C.B. Fry was a politician, a world record-breaking long jumper, an FA Cup finalist, a reputed heir to the throne of Albania… and a Wisden Cricketer of the Year in 1895.
MR CHARLES B. FRY was born on the 25th of April, 1872. Since the days of C. J. Ottaway and the Hon. Alfred Lyttelton there has been no such Admirable Crichton in the way of outdoor sports at either University as Mr Fry, and if we had to deal with him as a long jumper, sprint runner, and football player, the demands upon our space would be extreme. However, it is only as a cricketer that we have here to discuss his powers.
At Repton he was in the XI with the brothers Palairet in 1888, and was not long in making a reputation as a batsman. In 1889 he was at the top of the school average, scoring 442 runs in 12 completed innings. In 1890 he was less successful, averaging only 24, with an aggregate of 419, but in 1891 he met with conspicuous success, scoring 395 runs, with an average of 49.3. It was thus with an established position that he went up to Oxford.

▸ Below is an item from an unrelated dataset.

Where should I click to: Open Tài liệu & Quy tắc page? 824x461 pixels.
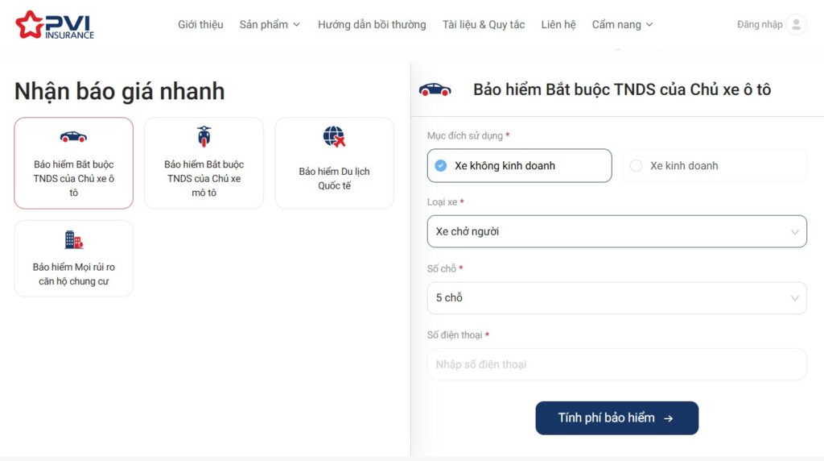pos(484,24)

He gained his ‘Blue’ the first time of asking, but inasmuch as he averaged just under 20 for 18 innings, it cannot be said that he did anything out of the common for the Eleven. However, he scored 110 runs against Somerset at Oxford, contributing in a material degree to the seven wickets victory of the University, and in the all-important match against Cambridge at Lord’s he was seen to special advantage, scoring 44 and 27. In both innings he played with great nerve and judgment when things were going badly for his side, and in Oxford’s unexpected success by five wickets he had an honourable share, though his performance was less remarkable than those of Jardine, V.T. Hill, and L.C.H. Palairet.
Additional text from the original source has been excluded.